W 2010 r. polskie firmy inwestowały za granicą 4,1 mld EUR, zwiększając skumulowaną kwotę do 29,1 mld EUR. I rząd zauważył, że polskim firmom trzeba pomóc. "Rozpoczynamy pilotażowy program parcia polskich inwestycji za granicą. Zaczynamy od sześciu rynków: Czech, Niemiec, Ukrainy, Francji, Rosji i Wielkiej Brytanii" - zapowiada Sławomir Majman, prezes Polskiej Agencji Informacji i Inwestycji Zagranicznych (PAIIZ).
Mimo że od kilku lat przy ambasadach działają specjalnie dla biznesu powołane Wydziały Promocji Handlu i Inwestycji, to przedsiębiorcy nie mieli za bardzo na kogo liczyć. "Wydziały nie są wyspecjalizowane. My obsługujemy zagranicznych inwestorów w Polsce i wiemy, czego potrzebują polskie firmy za granicą. Polscy inwestorzy zasługują na wsparcie" - uważa Sławomir Majman.
Przedsiębiorcy podchodzą do informacji ostrożnie. "To ciekawa inicjatywa, jednakże wszystko będzie zależało od sprawności i skuteczności partnerów PAIIZ, w szczególności w krajach, które jedynie deklaratywnie wspierają inwestycje zagraniczne" - komentuje Stanisław Waśko, wiceprezes Can-Packu, producenta puszek z fabrykami w Polsce, Indiach, Rosji, Zjednoczonych Emiratach Arabskich, Wielkiej Brytanii, Rumunii i na Ukrainie.

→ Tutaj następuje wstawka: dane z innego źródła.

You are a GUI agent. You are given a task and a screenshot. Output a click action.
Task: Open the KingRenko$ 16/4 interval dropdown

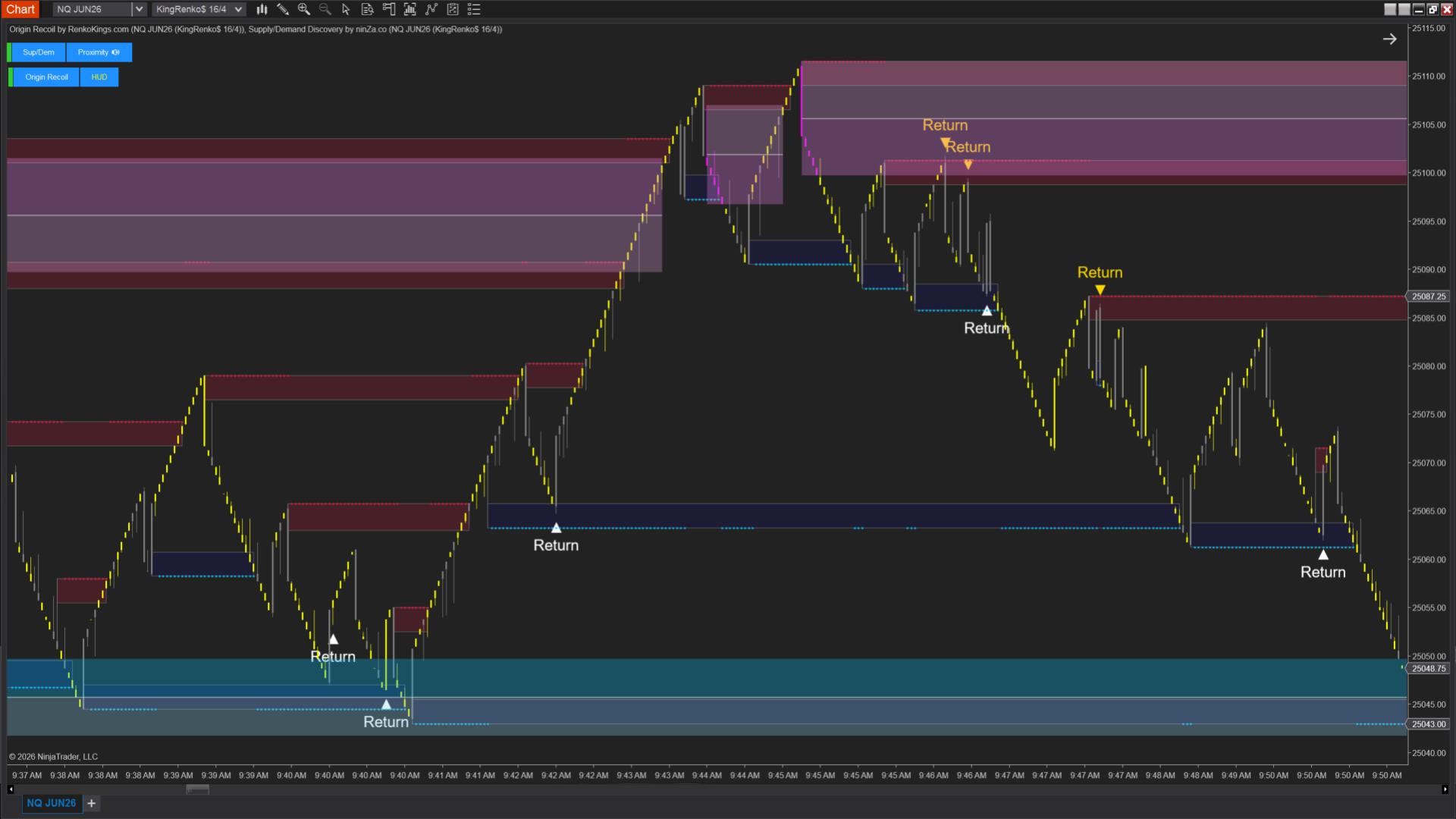238,9
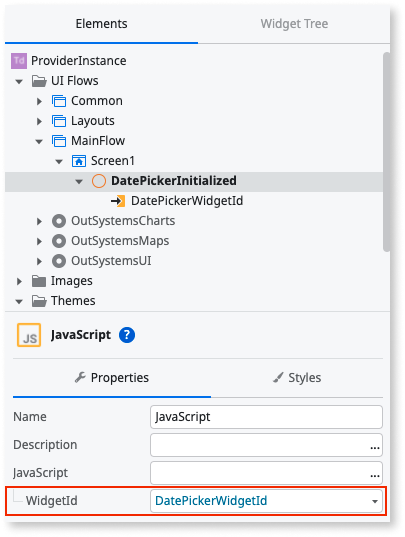Click the MainFlow UI flow icon
This screenshot has height=537, width=405.
click(59, 141)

Na razie pomoc agencji będzie dość symboliczna. Równie symboliczny jest budżet, którym PAIIZ będzie dysponować w tym roku. "W tym tygodniu powinniśmy otrzymać dotację na działania wspierające polskie inwestycje zagraniczne. Wyniesie ona 150 tys. zł" - mówi prezes PAIIZ.